Too much reliance on debt funding to either start or buy a business is a risky strategy with little room for error in a downturn.

NUMBER 3 - A FEW LARGE CUSTOMERS

If you have a few key clients contributing a major part of your income you are exposed as the failure of one of these clients strikes a major blow to turnover. Don't lose focus on the smaller to average sized clients as these may grow.

NUMBER 4 - MANAGERIAL SKILLS

Many business failures can be attributed to lack of business ability. The small business owner is often an expert in his trade but not cut out to run a business. To succeed you need many other skills and if you don't have them, then surround yourself with people who do.

NUMBER 5 - THE ECONOMY

This is often outside the control of the business owner but a constant awareness of how the economy is affecting the business and the position and actions of competitors is critical.

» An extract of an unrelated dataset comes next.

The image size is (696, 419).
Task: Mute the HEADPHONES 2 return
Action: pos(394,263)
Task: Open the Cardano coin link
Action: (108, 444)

You need to have an eye on external strategic issues and not just be concerned with internal matters.

NUMBER 6 - GETTING CUSTOMERS TO PAY

When offering credit a small business must have tight control over what is effectively their life blood. Often it is a balancing act trying not to upset clients but getting hem to pay. Hard decisions may need to be made on some clients.

NUMBER 7 - HEALTH PROBLEMS

Running a small business can often prove stressful for many reasons and this may lead to health problems. Steps can be taken to minimise the impact on the business by having adequate insurance and also ensuring the business is able to run in your absence.

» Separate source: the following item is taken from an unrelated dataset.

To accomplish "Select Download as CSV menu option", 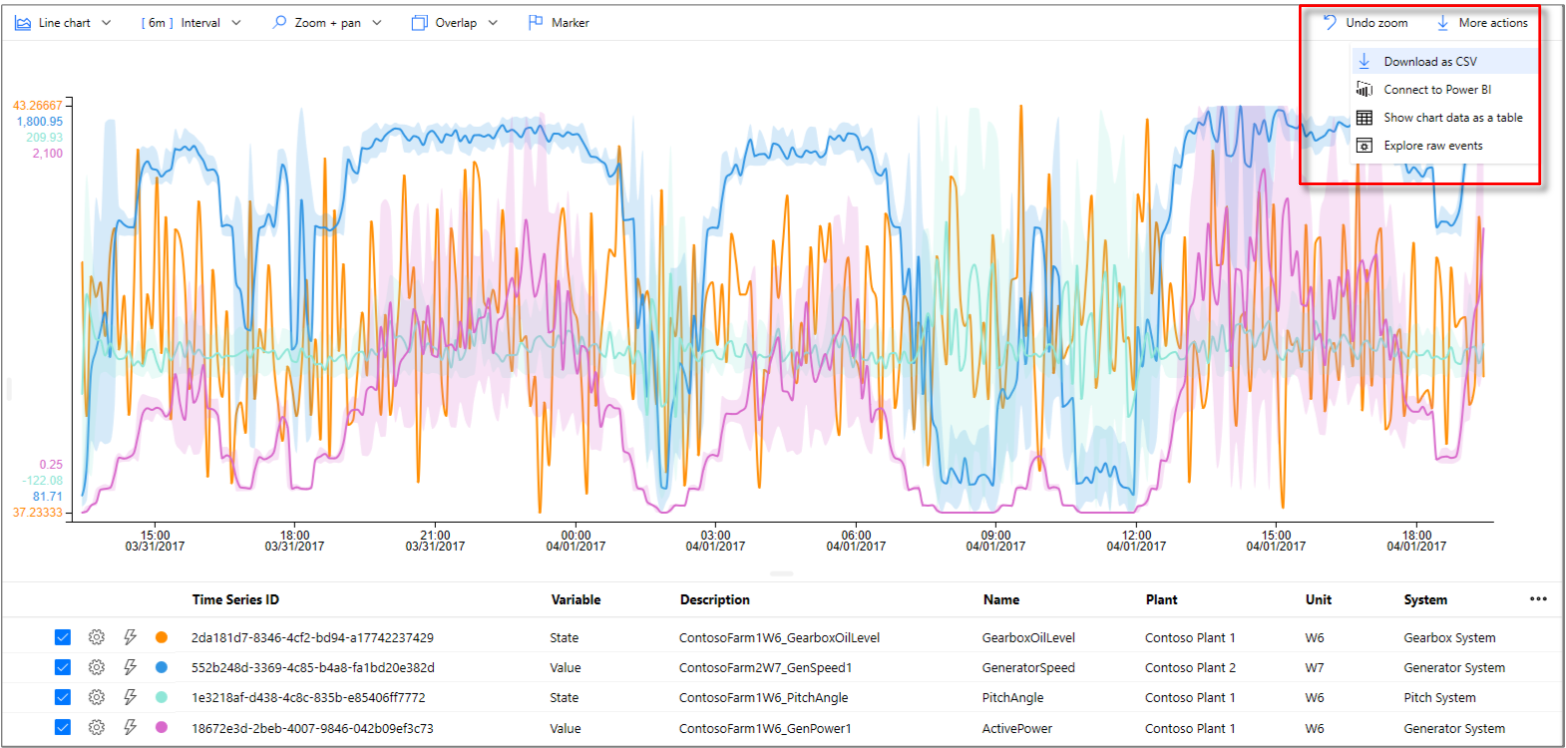I will (1429, 62).
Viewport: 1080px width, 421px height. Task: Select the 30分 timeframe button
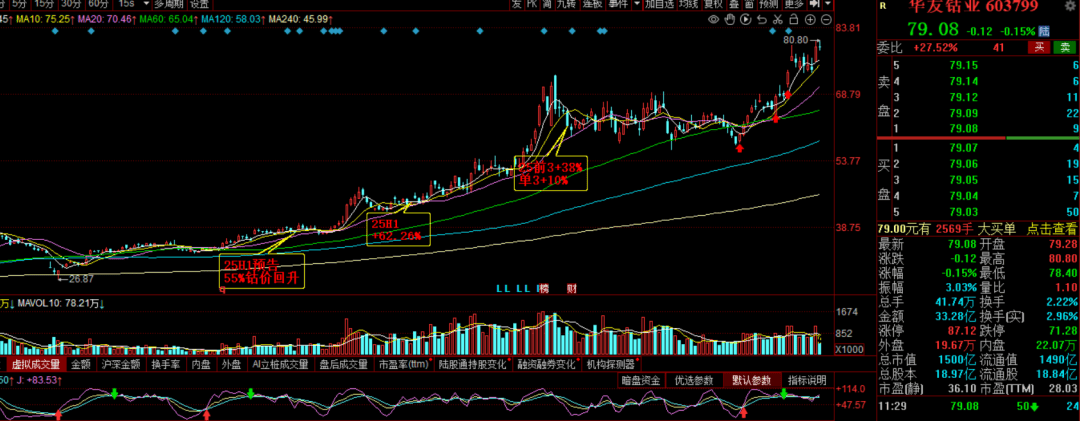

NUMBER 8 - FAILURE TO SEEK PROFESSIONAL ADVICE

When under pressure or when lean times are ahead professional advice should be sort immediately. An accountant or Financial Controller can assist with the hard decisions to prevent the situation worsening.

It is imperative to know when enough is enough. Insolvency laws provide the opportunity for struggling businesses to make a graceful exit rather than pushing on and making matters worse. An early call to action of a liquidator can often avert the inevitable.

The unfortunate reality for any small business particularly early on is the risk of failure. The chances of failure cannot be underestimated no matter the nature of the business. The fundamentals remain the same.

We should aim not to repeat the same old mistakes as those before us.